[
https://issues.apache.org/jira/browse/HBASE-5353?page=com.atlassian.jira.plugin.system.issuetabpanels:comment-tabpanel&focusedCommentId=13204268#comment-13204268
]
stack commented on HBASE-5353:
------------------------------
bq. ...you only need to look two places if you have an issue. If you have no
idea where the master is, you have to hunt around the cluster to find it.
I'd imagine it'd be hard getting this patch in if no idea where the master is
(And, again, don't we have this problem now if you start up three masters and
one fails? You have to hunt around. We need to build the redirect piece
regardless such as a link to master on each server page which redirects to
current master and such as a history of who was master when in zk).
You could even make the combined master+regionserver daemon work like our
current multimaster system by having there be affinity for a certain set of
servers.
What kind of nagios alerts would be master particular? We need to add
indirection to these now anyways -- ask zk who the master is -- if more than
one master running. Metrics could be a little complicated especially if master
moved servers over the period of interest but generally aren't master metrics
of less interest since they are generally just aggregates and ganglia or
opentsdb do it better job of this anyways?
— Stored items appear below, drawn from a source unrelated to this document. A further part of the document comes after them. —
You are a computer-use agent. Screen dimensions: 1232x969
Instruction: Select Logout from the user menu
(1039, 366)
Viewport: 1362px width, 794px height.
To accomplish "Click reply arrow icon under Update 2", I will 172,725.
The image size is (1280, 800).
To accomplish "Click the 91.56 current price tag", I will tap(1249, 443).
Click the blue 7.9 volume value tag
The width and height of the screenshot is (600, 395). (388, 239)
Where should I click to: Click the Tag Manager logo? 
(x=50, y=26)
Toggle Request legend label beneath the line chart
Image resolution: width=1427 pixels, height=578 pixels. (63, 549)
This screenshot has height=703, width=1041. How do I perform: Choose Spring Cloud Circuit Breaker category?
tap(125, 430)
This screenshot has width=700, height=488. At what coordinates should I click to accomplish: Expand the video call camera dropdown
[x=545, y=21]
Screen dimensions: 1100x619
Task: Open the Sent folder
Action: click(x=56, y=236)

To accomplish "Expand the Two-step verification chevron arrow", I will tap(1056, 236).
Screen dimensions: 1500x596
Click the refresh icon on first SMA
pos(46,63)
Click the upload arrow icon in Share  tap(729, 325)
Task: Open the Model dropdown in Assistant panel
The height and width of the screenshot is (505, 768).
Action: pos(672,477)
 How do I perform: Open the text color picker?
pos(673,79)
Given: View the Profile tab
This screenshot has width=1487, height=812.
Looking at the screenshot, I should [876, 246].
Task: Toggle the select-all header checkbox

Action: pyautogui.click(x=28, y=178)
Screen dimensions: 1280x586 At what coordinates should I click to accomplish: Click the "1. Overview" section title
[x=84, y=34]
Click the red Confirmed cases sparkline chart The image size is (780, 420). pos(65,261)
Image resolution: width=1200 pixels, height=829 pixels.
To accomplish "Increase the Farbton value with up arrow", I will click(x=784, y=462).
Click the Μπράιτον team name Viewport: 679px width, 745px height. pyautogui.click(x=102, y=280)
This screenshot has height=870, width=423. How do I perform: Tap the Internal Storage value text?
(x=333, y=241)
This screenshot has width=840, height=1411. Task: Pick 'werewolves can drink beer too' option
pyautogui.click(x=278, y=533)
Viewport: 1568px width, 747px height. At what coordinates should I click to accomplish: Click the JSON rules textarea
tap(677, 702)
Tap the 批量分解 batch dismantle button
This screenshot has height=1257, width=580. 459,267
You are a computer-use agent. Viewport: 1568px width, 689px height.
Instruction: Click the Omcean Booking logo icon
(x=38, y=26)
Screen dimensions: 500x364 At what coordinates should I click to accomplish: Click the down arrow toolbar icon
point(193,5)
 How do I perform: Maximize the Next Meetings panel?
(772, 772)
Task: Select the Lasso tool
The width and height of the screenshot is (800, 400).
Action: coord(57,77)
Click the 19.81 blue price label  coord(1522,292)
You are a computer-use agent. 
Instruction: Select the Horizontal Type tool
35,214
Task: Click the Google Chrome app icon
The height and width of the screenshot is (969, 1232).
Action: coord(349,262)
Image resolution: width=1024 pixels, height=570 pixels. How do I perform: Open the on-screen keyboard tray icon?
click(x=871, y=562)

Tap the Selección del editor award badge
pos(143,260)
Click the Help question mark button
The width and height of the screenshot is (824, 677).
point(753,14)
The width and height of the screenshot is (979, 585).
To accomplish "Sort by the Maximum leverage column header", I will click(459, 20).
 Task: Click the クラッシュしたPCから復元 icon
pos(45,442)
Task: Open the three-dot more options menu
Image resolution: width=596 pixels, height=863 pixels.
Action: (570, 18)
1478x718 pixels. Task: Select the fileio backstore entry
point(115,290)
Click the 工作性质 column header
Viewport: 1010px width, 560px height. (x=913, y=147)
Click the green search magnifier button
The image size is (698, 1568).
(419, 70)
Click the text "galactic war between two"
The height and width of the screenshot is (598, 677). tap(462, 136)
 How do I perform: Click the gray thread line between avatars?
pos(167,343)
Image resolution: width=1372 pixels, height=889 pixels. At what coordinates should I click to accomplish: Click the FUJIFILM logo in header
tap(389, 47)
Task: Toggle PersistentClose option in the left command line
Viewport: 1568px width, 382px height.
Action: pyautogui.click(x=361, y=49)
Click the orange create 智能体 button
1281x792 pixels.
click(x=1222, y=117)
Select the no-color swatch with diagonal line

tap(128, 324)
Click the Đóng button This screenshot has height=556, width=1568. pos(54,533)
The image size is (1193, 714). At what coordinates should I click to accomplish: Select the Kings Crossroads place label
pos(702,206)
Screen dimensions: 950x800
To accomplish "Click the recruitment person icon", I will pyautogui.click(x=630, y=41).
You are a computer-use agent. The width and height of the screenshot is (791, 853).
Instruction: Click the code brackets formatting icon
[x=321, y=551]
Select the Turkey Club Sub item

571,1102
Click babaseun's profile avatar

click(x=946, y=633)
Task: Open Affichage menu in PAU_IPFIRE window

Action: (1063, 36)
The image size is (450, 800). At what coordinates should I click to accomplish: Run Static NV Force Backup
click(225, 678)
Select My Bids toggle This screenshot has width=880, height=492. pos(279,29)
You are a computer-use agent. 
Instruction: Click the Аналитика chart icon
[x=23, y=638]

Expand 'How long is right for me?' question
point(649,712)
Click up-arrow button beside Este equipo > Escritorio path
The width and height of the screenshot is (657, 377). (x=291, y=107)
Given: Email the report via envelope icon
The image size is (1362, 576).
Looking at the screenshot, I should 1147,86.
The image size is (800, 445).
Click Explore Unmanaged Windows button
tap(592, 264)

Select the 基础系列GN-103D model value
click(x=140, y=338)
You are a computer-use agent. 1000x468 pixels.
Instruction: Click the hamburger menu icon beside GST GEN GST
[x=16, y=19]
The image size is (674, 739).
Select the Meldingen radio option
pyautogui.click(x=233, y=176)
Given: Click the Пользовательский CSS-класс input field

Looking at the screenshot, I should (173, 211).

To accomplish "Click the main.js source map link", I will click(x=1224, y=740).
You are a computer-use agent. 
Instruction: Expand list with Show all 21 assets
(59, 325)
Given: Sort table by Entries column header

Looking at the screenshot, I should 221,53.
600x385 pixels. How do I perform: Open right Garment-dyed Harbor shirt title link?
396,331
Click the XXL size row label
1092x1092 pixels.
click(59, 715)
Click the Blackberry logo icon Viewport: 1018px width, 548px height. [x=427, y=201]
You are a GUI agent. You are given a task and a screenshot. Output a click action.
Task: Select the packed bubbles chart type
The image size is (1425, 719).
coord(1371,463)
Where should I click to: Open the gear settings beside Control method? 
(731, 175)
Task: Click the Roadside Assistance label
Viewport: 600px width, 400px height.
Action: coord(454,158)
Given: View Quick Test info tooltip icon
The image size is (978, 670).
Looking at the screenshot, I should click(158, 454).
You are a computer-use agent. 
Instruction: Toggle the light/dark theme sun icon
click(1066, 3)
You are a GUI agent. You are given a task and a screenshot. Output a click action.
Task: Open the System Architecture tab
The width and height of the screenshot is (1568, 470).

Logs don't have to be interleaved. Thats just a bit of log4j config?
Yes, could be issue if the daemon is bogged down. The master would be less
responsive which should be fine for short periods but if sustained it could be
issue.
I'm not going to work on this. I do see it as something that could simplify
our deploy story.
> HA/Distributed HMaster via RegionServers
> ----------------------------------------
>
> Key: HBASE-5353
> URL: https://issues.apache.org/jira/browse/HBASE-5353
> Project: HBase
> Issue Type: Improvement
> Components: master, regionserver
> Affects Versions: 0.94.0
> Reporter: Jesse Yates
> Priority: Minor
>
> Currently, the HMaster node(s) must be considered a 'special' node (though
> not a single point of failover), meaning that the node must be protected more
> than the other cluster machines or at least specially monitored. Minimally,
> we always need to ensure that the master is running, rather than letting the
> system handle that internally. It should be possible to instead have the
> HMaster be much more available, either in a distributed sense (meaning a bit
> rewrite) or multiple, dynamically created instances combined with the hot
> fail-over of masters.
--
This message is automatically generated by JIRA.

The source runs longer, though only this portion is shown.